* [Work to complete] In the entries below, how many lines contain the word "agent"? State the number and nothing more.

* [Data to process]
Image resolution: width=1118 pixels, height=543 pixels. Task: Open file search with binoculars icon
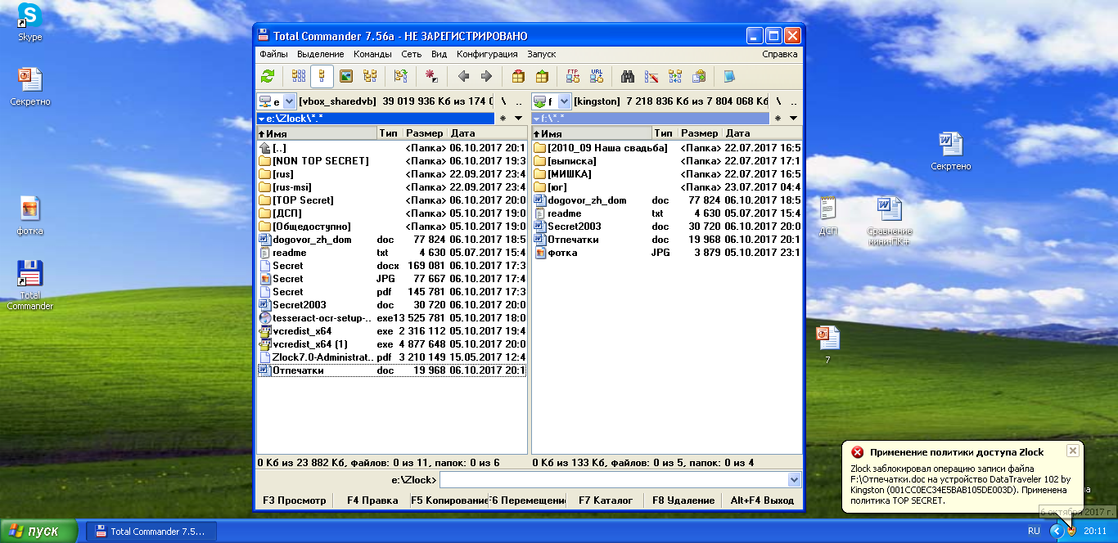[629, 77]
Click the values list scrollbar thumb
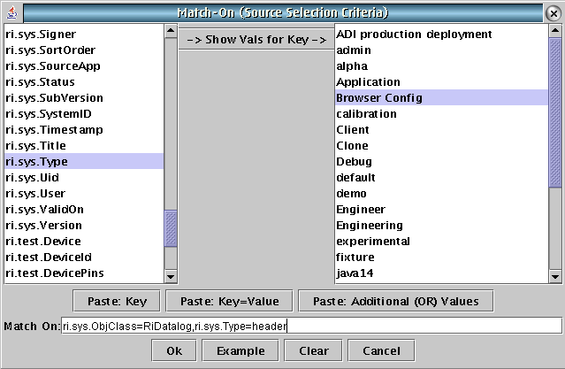This screenshot has height=369, width=565. tap(555, 112)
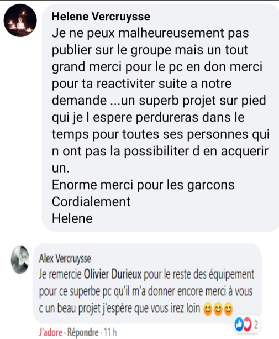Screen dimensions: 279x339
Task: Click the red heart reaction icon
Action: pyautogui.click(x=248, y=324)
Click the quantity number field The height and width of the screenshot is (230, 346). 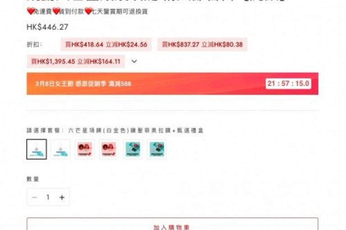pos(48,197)
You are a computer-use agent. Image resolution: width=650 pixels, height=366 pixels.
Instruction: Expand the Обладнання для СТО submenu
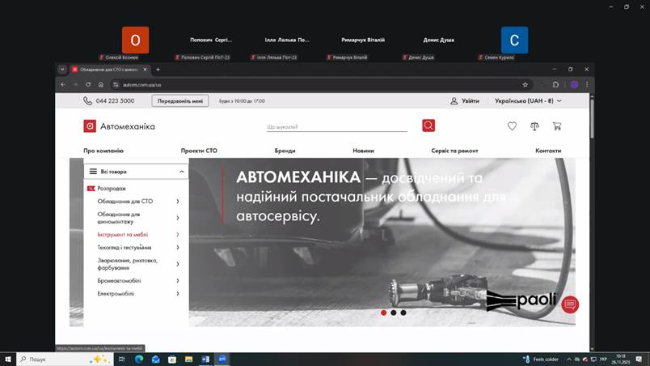177,201
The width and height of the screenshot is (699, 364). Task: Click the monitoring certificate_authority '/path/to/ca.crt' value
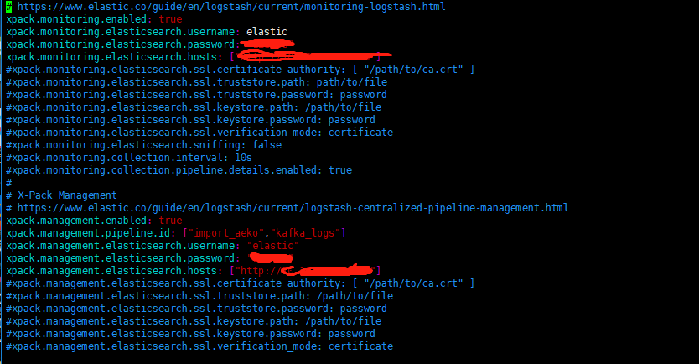pos(414,70)
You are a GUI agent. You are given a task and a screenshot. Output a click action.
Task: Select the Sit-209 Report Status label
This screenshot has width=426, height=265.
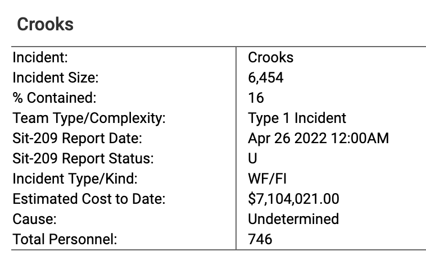(83, 158)
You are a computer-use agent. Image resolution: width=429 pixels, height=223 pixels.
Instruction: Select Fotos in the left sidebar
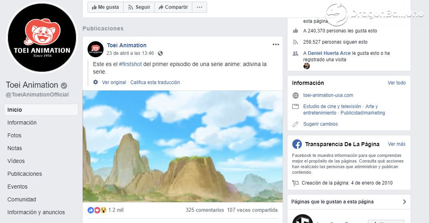point(14,135)
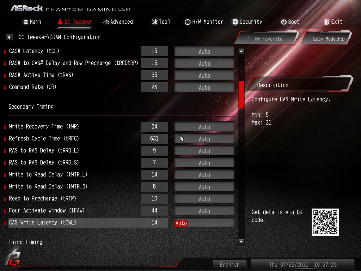Click the QR code image
Image resolution: width=361 pixels, height=271 pixels.
point(325,222)
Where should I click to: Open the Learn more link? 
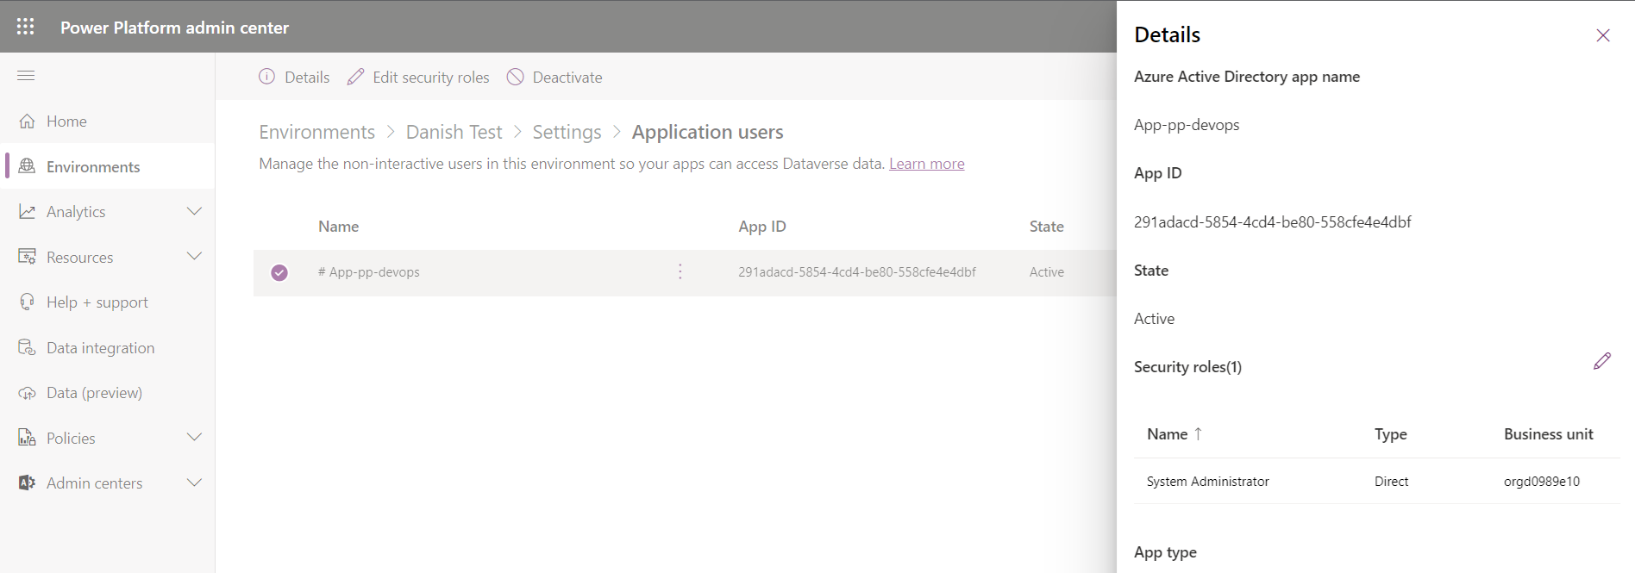[926, 164]
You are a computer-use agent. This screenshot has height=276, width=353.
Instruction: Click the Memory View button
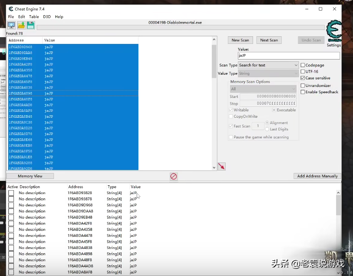tap(30, 176)
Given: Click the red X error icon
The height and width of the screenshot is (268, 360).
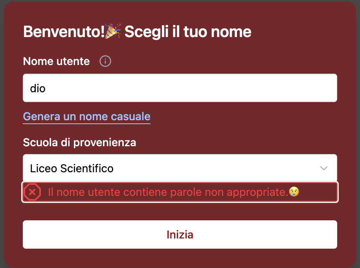Looking at the screenshot, I should click(x=32, y=192).
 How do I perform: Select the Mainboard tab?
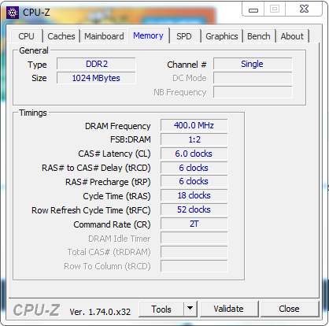pyautogui.click(x=104, y=36)
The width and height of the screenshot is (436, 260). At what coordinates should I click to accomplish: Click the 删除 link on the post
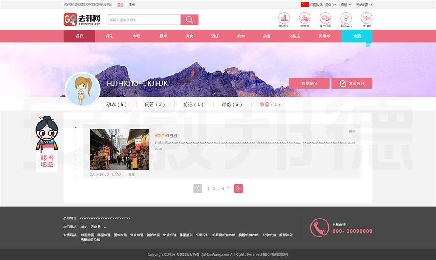pos(352,131)
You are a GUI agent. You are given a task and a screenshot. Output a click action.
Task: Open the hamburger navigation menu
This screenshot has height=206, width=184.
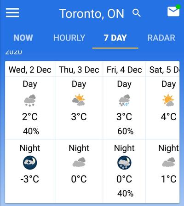tap(12, 13)
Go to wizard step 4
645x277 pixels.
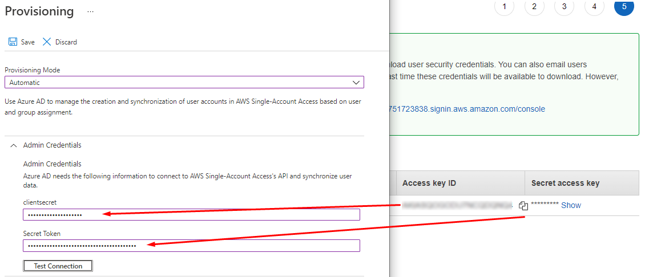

* [Response for this exercise] 5